Repeat the listing exactly. Do not carry over any pictures.
##############################
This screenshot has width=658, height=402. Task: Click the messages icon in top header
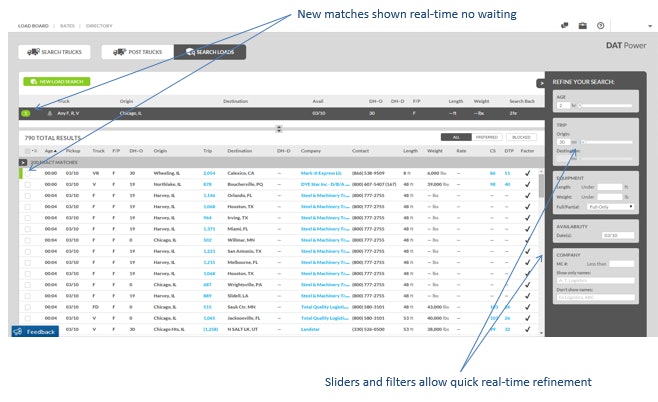pos(564,26)
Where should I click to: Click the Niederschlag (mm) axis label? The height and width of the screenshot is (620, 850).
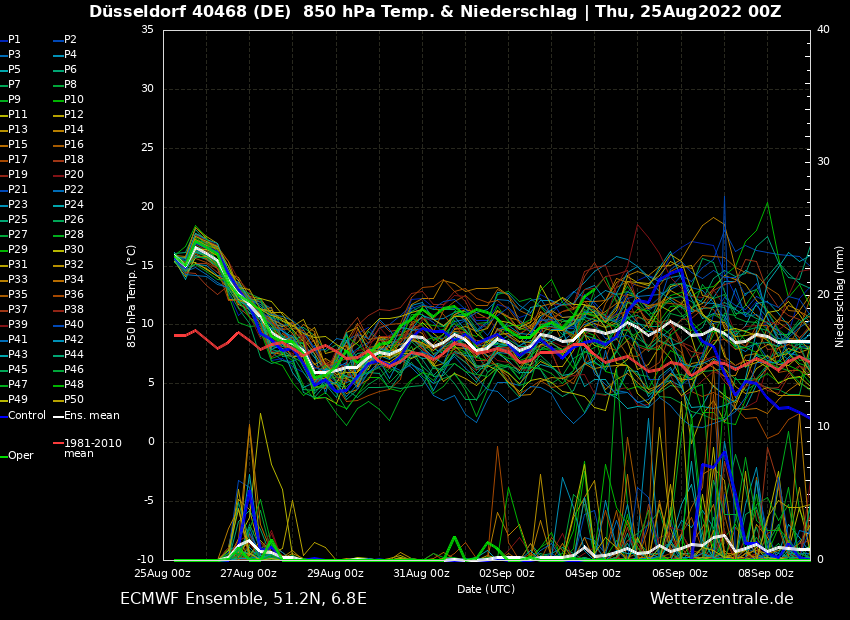click(840, 295)
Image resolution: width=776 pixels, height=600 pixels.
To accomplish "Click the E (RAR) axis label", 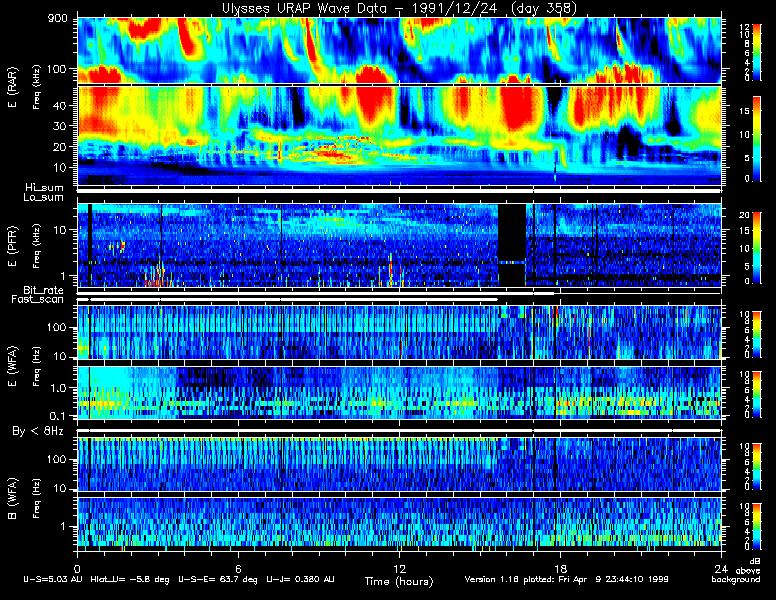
##############################
*TASK RESPONSE*:
This screenshot has width=658, height=402. Task: Click the messages icon in top header
pos(564,26)
Where should I click to: Click the Niederschlag (mm) axis label? The height and width of the screenshot is (620, 850).
click(840, 295)
Image resolution: width=776 pixels, height=600 pixels.
To accomplish "Click the E (RAR) axis label", 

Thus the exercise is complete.